4th International Digital Curation Conference part 2 (return of idcc4)

My last post from IDCC4 ended with me being unable to report on John Wilbank’s closing keynote on day 1, so I’ll rectify that now with the benefit of handwritten notes and a little more time for reflection.

John is working on the Science Commons initiative which, through projects and advocacy, is taking the Creative Commons concepts and applying them to the doing of science, as well as the publishing of its outputs. (The DCC were drawing our attention to the initiative over 3 years ago.) He began with a view[1] that science is not unlike wikipedia: they are about publishing, in the sense of disclosure, advances are made by individual action and proceed by small, discrete steps, and trust ratings accrue from peer review. He also commented on the “tyranny of the crowd” effect that general search tools like Google suffer from: someone searching for information about spears (their manufacture, use, or “spears, the carrying and chucking of”) will be somewhat overwhelmed by the number of results relating to Britney. And from this he moved to a view that science, to advance further, requires a disruptive change to its practices that it is inherently resistant to. One thing that needs to change is the notion that science is communicated through periodic papers (itself an outdated metaphor), “units of knowledge which are adverts for years of work.” He observed that, even if we still want papers, we really want them with embedded (ideally semantic) linking and tagging. Yet, although we have the technology to do this in a semi-automated way, the licenses that apply to many e-journals explicitly prevent us from doing so.

He then moved to considering ways to improve openness of journals and their content: by giving incentives such as better statistics to those who publish in open journals, and through simple but effective tools such as the scholar’s copyright and addendum tool, a really simple idea which impressed me: something which automatically adds text to a publisher’s licence from a closed journal which gives the author the necessary rights to self-publish (and hence link and annotate) their work. He demonstrated the effect of linking and the power of the semantic web through a google search on particular receptors in brain chemistry and the genes which relate to them. A google search, despite highly specific language, returned 88,400 results, most of which were papers about the receptors. But what the researcher probably wants is a list of genes and evidence for the nature of their relationship (as encoders, regulators, etc.). Their semantic web tools give exactly this, and allow the resultant RDF query to be turned into a simple (if unwieldy) hyperlink. What’s more, they were able to use google maps for brain data in a way that allows it to be annotated; one of those clever, simple ideas that makes you wonder why noone else did it before.
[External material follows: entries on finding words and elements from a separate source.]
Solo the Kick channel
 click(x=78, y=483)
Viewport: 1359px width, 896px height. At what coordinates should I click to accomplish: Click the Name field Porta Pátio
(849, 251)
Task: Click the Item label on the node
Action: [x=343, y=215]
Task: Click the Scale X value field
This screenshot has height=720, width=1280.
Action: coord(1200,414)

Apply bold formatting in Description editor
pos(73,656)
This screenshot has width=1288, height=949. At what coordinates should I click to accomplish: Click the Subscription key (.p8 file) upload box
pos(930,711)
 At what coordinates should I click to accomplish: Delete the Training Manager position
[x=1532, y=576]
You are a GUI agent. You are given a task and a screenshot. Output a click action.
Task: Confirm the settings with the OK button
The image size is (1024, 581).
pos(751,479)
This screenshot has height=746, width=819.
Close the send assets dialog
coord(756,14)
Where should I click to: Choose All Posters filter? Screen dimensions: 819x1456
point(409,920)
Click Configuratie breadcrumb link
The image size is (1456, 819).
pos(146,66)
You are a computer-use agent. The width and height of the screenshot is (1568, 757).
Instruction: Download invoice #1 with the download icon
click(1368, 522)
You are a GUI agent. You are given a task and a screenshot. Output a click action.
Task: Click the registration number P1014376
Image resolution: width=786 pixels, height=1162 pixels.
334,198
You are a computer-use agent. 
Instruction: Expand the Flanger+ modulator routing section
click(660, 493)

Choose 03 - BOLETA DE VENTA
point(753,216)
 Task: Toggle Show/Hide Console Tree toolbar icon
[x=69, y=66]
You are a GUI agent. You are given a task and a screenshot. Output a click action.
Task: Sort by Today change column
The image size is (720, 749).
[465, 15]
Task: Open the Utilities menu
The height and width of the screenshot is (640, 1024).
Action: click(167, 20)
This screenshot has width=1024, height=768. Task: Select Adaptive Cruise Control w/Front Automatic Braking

As John made clear, one of the reasons is that the data isn’t sufficiently open.

He argued strongly that, for open science data to realise its potential, we must abandon the notion of requiring attribution and/or citation because it places too great a burden on those combining data from multiple sources. He’s doing pilot work on open data in science commons with charities funding work on rare brain diseases: the sort of thing in which the ability to link scattered data, often from other areas of research, hugely amplifies the value of the original research funding. Working with google, they’ve come to the realisation that typical data mashups or search results might involve 40,000 invididual citations if all the data sources ar taken into account. For Google that’s a burden they’re not willing to deal with. So John is arguing strongly that we should abandon the desire to have databases, or cells in databases, attributable. It was a powerful argument, although I’m concerned that it shouldn’t be forgotten that we often still need the ability to determine data provenance, sometimes at the level of an individual value in a database cell, to ensure that we know we’re comparing like with like, or applying an appropriate statistical technique. And the provenance information is often tied up with the citation information. Still, John’s argument, and that of the science commons, seems very persuasive: huge benefits can be gained from making data completely open (as in public domain) and we will not realise those benefits if we cling to attribution or citation. He also made that point that although data growth is exponential, our brain capacity remains constant, and that the only human factor increasing along with data is population. People-driven annotation and sharing therefore helps us process increasing volumes of information (I think.)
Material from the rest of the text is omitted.